Published: 2020-08-04 02:38:00
Updated: 2020-08-05 11:16:07
By Kathryn Brown, WRAL anchor/reporter, & Matthew Burns, WRAL.com senior producer/politics editor
Ocean Isle Beach, N.C. — Late Tuesday night, some property owners and residents were allowed back on Ocean Isle Beach to survey damage to their homes.
One family told WRAL News they needed to get back to their dog, who was left outside and needed water and air conditioning. The dog was reunited with its family Wednesday morning.
Before residents were allowed back on Ocean Isle Beach, town officials used Facebook Live to tour the extensive damage and show property owners their damaged homes
Officials said Wednesday at least 10 public beach access are significantly damaged. The beach is still closed to the public, and a curfew is in place indefinitely.
The eye of Hurricane Isaias came ashore at Ocean Isle Beach around 11 p.m. Monday, sparking a series of fires at homes and causing a lot of flooding.
Mayor Debbie Smith said nine homes were destroyed by fires, including two owned by full-time residents. But no one was hurt in the fires.
Brook Hudson, who was visiting Ocean Isle Beach, said she decided to stay in the community through the storm, taking her cue from residents, many of whom didn't evacuate.
As the hurricane eyewall slammed into the island, debris flew in every direction, water poured in, walls collapsed and cars began to float off.
"We had five cars parked under the house. The storm surge came in and was like playing bobbers with our cars," Hudson said. "They were bumper cars all up under the house. The house was shaking really bad."
When a nearby house caught fire, she and her 2-year-old son, Dash, made a dash to safety.
"We look out the window, and the house right behind us is on fire," she said. "At that time, we booked it, went down the road a little bit to a neighbor's house and watched the whole thing."
The cause of the fires hasn't been determined.
Law enforcement blocked access to the island much of Tuesday to give authorities a chance to assess damage and get power restored, Smith said.
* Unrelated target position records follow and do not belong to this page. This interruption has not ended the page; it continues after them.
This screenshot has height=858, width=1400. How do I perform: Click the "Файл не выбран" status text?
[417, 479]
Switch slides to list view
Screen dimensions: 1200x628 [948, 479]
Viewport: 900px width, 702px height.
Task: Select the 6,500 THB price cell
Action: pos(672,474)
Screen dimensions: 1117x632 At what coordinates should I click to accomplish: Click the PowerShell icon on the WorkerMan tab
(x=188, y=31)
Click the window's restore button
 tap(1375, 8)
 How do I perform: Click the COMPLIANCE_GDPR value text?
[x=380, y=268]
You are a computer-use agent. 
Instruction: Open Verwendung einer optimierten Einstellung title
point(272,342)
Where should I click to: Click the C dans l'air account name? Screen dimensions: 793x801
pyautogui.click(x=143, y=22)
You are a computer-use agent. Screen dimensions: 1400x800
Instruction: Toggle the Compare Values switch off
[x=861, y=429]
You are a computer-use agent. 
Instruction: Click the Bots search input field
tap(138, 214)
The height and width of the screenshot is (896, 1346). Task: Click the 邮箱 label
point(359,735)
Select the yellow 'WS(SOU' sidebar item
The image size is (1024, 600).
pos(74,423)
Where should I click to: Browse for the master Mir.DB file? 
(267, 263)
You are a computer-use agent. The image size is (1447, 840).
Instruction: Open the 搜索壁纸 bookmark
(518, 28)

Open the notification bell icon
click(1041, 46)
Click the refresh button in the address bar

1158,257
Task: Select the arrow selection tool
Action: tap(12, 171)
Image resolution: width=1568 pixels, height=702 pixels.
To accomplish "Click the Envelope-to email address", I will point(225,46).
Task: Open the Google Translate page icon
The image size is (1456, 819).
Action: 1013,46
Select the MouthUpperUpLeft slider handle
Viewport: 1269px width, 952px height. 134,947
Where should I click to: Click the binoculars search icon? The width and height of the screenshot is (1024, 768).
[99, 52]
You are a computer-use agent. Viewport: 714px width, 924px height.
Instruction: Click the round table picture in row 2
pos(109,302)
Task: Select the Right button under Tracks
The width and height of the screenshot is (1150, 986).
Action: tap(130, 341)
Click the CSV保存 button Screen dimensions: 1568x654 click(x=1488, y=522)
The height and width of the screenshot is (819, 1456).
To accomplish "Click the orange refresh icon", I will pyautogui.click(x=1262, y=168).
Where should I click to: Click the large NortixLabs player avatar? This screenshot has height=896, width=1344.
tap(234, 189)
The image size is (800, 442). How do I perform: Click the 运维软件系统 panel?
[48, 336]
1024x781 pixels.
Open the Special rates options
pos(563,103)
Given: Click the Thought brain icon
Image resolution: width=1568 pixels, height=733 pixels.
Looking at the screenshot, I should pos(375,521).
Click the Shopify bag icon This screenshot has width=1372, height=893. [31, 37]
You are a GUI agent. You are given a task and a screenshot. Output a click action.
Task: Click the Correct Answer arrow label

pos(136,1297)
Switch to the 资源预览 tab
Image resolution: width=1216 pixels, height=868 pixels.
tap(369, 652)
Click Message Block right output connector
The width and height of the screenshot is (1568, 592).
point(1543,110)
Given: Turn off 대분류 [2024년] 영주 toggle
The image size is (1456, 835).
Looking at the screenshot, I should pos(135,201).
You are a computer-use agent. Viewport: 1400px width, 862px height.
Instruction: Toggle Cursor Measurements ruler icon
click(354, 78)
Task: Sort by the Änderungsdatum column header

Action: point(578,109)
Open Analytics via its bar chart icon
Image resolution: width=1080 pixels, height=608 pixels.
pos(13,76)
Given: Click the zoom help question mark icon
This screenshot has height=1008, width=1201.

Property owners started returning to the island Tuesday evening, and Smith said contractors would be allowed in on Wednesday to start clearing debris and making repairs. Visitors and vacationers can "hopefully" return in a few days, she said.
"It is our goal to allow everybody to come back and visit Ocean Isle and enjoy this beautiful beach as soon as possible," she said.
Hudson’s mother drove four hours from Pilot Mountain but was stopped short of seeing her daughter and grandson because of the restricted access.
"Just for that one second [an officer] told me I couldn’t get them, I felt very frustrated," Angela Hudson said. "We were up all night pretty much just waiting to hear news. We just got here and told them we needed to get to our family, and I said, 'How do we get to our family?' and they said, 'You don’t.'"
"I just … want to get out of here," an exhausted Brook Hudson said.
Resident Patti Talley said she was "kind of sick" while waiting to get back onto the island, not knowing how bad the damage was.
"Based on [Hurricane] Matthew, which was the worst we've gone through since we've owned down here, it sounds like, flooding wise, it was worse than Matthew," Talley said.
WRAL Weather Watcher Ethan Clark said he talked with homeowners who had up to 4 feet of water around their homes.
Clark, who went to Ocean Isle Beach just to have the experience of seeing the eye of a hurricane, estimated that about 80 percent of the island experienced storm surge flooding from Isaias. Many of the canals on the island were flooded, he said.
"Certain parts of the island looked like a war zone," he said.
Damage is "hit or miss," Clark said. "Conditions go downhill very quickly" toward the east end of the island, with many roads washed out and beach dunes breached.
Vic Medlin of the Four Oaks Volunteer Fire Department, which assisted in the response to the overnight fires on the island and efforts to restore power, called the area peaceful in the storm's aftermath.
"There's a lot of sand, it looks like where the water came in," Medlin said. "It looks fairly peaceful. There's not a whole lot of people over there right now."